**TESTO FORNITO**
---

La carne del povero, il sangue della ferialità e l’abitare in Cristo sono le coordinate del palazzo della Sapienza
Dal vangelo secondo Giovanni (Gv 6, 51-58)
In quel tempo, Gesù disse alla folla: «Io sono il pane vivo, disceso dal cielo. Se uno mangia di questo pane vivrà in eterno e il pane che io darò è la mia carne per la vita del mondo». Allora i Giudei si misero a discutere aspramente fra loro: «Come può costui darci la sua carne da mangiare?». Gesù disse loro: «In verità, in verità io vi dico: se non mangiate la carne del Figlio dell’uomo e non bevete il suo sangue, non avete in voi la vita. Chi mangia la mia carne e beve il mio sangue ha la vita eterna e io lo risusciterò nell’ultimo giorno. Perché la mia carne è vero cibo e il mio sangue vera bevanda. Chi mangia la mia carne e beve il mio sangue rimane in me e io in lui. Come il Padre, che ha la vita, ha mandato me e io vivo per il Padre, così anche colui che mangia me vivrà per me. Questo è il pane disceso dal cielo; non è come quello che mangiarono i padri e morirono. Chi mangia questo pane vivrà in eterno».

---

Dati di puntamento su schermate e documenti:
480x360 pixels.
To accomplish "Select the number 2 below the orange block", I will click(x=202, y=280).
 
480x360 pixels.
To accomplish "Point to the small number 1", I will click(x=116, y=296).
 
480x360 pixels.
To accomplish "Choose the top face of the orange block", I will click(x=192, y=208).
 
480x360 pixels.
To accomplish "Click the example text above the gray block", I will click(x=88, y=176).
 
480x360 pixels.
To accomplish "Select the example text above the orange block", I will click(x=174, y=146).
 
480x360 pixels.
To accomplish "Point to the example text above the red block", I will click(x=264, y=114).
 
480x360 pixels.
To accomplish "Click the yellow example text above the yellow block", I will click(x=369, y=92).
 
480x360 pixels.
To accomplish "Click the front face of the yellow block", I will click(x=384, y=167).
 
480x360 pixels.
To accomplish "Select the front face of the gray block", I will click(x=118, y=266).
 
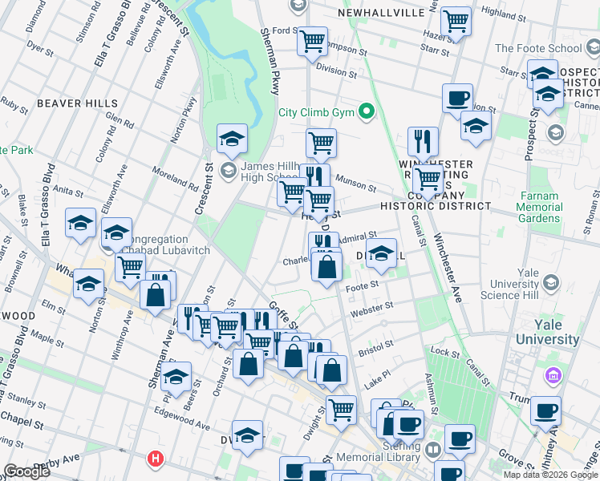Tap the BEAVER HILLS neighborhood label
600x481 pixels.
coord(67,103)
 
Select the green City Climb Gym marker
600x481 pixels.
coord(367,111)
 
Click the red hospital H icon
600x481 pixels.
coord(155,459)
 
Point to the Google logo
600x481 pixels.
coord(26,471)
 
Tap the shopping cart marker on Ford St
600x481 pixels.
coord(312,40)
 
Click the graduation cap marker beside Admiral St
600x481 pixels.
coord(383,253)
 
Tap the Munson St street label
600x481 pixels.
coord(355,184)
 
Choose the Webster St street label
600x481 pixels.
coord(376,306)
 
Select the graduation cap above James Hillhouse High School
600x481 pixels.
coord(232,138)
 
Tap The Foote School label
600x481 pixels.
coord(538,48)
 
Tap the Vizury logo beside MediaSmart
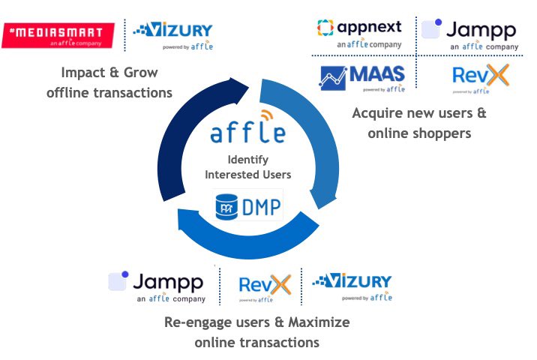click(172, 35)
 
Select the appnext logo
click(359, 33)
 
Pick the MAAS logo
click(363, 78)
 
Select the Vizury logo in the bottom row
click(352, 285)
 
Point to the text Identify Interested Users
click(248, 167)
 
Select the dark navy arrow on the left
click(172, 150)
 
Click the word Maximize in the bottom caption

---

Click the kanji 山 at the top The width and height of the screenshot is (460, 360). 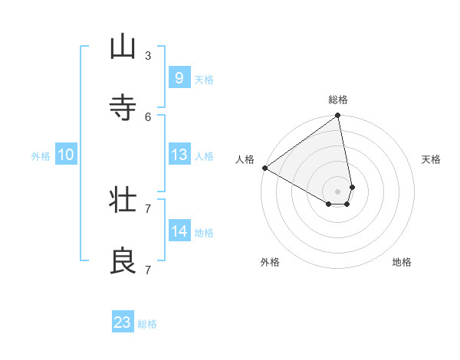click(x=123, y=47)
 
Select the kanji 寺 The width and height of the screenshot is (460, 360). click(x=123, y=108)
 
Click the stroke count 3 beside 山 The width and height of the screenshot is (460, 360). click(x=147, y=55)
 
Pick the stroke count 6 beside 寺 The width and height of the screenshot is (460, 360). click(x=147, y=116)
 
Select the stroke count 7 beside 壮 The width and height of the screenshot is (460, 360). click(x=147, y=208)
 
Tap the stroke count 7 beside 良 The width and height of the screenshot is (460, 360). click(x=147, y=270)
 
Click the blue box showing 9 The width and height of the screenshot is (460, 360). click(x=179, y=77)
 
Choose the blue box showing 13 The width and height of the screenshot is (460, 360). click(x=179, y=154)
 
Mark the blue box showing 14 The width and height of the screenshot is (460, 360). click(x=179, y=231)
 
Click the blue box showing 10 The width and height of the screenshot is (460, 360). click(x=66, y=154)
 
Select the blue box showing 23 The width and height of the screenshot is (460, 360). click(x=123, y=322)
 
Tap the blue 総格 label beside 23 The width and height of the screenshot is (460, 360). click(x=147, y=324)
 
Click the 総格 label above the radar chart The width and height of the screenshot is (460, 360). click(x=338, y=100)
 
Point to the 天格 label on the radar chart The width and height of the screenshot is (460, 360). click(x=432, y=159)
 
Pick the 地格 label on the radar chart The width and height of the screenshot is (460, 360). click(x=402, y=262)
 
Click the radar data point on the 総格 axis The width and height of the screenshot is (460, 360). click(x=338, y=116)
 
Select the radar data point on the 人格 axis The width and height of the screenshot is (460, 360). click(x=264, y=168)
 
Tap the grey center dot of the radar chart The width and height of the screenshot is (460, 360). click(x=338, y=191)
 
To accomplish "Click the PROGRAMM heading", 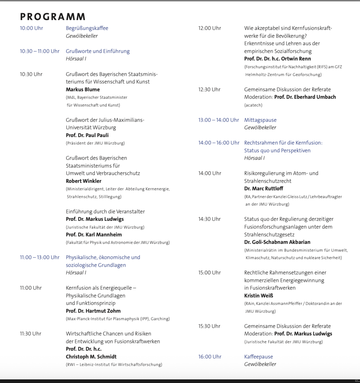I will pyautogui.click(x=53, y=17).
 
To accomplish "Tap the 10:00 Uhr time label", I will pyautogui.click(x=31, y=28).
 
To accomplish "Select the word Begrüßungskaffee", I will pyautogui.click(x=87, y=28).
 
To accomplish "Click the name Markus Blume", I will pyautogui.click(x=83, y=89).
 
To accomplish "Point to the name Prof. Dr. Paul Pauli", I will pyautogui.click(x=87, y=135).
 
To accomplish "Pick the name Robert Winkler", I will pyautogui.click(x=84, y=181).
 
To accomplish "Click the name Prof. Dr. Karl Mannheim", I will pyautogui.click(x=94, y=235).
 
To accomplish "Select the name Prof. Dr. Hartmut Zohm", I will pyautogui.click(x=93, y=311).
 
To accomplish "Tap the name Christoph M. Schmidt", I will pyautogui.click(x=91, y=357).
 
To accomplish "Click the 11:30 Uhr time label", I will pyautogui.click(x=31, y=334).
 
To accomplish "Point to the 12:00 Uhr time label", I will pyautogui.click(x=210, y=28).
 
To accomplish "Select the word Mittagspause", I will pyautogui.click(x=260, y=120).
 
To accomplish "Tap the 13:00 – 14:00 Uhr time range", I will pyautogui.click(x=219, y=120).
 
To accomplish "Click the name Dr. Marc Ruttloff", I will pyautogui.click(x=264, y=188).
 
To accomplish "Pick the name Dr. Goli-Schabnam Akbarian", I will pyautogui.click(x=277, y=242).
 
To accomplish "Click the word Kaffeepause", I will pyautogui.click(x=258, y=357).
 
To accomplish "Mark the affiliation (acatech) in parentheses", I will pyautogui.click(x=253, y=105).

---

**CONSEGNE**
- 1) Rispondi a queste domande sul brano del Vangelo.
(a) A chi si rivolge Gesù all'inizio del discorso?
(b) Che cosa fanno i Giudei dopo le sue prime parole?
(c) Come definisce Gesù la sua carne e il suo sangue?
- 2) Formatta come lista JSON di stringhe le righe dell'elenco comprese tra quella che contiene "Click the stroke" e quella che contiene "Choose the blue", estremi inclusi. Usa una stringa per ogni riga e tralascia le righe vuote.
Il brano del Vangelo e l'elenco non hanno alcun legame tra loro.

**SOLUZIONI**
- 1)
(a) Alla folla.
(b) Si mettono a discutere aspramente fra loro.
(c) La sua carne è vero cibo e il suo sangue vera bevanda.

- 2)
[
  "Click the stroke count 3 beside 山 The width and height of the screenshot is (460, 360). click(x=147, y=55)",
  "Pick the stroke count 6 beside 寺 The width and height of the screenshot is (460, 360). click(x=147, y=116)",
  "Select the stroke count 7 beside 壮 The width and height of the screenshot is (460, 360). click(x=147, y=208)",
  "Tap the stroke count 7 beside 良 The width and height of the screenshot is (460, 360). click(x=147, y=270)",
  "Click the blue box showing 9 The width and height of the screenshot is (460, 360). click(x=179, y=77)",
  "Choose the blue box showing 13 The width and height of the screenshot is (460, 360). click(x=179, y=154)"
]